We and Our Neighbors
The Records of an Unfashionable Street
Library of Alexandria
Who can have taken the Ferguses' house, sister? said a brisk little old lady, peeping through the window blinds. "It's taken! Just come here and look! There's a cart at the door." "You don't say so!" said Miss Dorcas, her elder sister, flying across the room to the window blinds, behind which Mrs. Betsey sat discreetly ensconced with her knitting work. "Where? Jack, get down, sir!" This last remark was addressed to a rough-coated Dandie Dinmont terrier, who had been winking in a half doze on a cushion at Miss Dorcas's feet. On the first suggestion that there was something to be looked at across the street, Jack had ticked briskly across the room, and now stood on his hind legs on an old embroidered chair, peering through the slats as industriously as if his opinion had been requested. "Get down, sir!" persisted Miss Dorcas. But Jack only winked contumaciously at Mrs. Betsey, whom he justly considered in the light of an ally, planted his toe nails more firmly in the embroidered chair-bottom, and stuck his nose further between the slats, while Mrs. Betsey took up for him, as he knew she would. "Do let the dog alone, Dorcas!
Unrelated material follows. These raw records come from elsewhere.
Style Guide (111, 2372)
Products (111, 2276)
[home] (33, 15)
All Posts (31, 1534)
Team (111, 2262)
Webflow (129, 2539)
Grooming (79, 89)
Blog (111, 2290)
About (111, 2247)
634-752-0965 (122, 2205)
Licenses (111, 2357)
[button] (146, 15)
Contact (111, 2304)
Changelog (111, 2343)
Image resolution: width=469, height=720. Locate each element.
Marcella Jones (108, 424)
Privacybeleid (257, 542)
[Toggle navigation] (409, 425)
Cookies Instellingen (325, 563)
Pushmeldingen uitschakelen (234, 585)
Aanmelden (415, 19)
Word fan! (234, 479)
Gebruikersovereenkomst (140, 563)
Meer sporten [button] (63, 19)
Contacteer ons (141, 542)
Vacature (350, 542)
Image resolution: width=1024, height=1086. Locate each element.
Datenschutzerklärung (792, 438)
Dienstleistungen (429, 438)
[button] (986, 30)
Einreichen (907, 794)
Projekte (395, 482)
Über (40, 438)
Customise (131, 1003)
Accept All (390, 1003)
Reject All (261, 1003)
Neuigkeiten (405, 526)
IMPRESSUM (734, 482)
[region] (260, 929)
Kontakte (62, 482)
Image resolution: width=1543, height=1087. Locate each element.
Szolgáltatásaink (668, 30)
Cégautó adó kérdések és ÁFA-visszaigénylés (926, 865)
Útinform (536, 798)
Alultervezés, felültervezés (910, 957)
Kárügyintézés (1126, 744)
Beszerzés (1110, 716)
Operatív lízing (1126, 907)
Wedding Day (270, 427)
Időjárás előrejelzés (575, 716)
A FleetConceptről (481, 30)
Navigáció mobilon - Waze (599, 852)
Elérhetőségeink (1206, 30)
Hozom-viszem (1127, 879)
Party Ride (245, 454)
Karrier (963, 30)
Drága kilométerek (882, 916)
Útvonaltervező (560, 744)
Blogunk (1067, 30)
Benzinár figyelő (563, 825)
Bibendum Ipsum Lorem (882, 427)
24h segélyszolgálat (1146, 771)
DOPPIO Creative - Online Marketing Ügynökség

He wants to see as much as anybody." "Now, Betsey, how am I ever to teach Jack not to jump on these chairs if you will always take his part? Besides, next we shall know, he'll be barking through the window blinds," said Miss Dorcas. Mrs. Betsey replied to the expostulation by making a sudden diversion of subject. "Oh, look, look!" she called, "that must beshe," as a face with radiant, dark eyes, framed in an aureole of bright golden hair, appeared in the doorway of the house across the street. "She's a pretty creature, anyway-much prettier than poor dear Mrs. Fergus."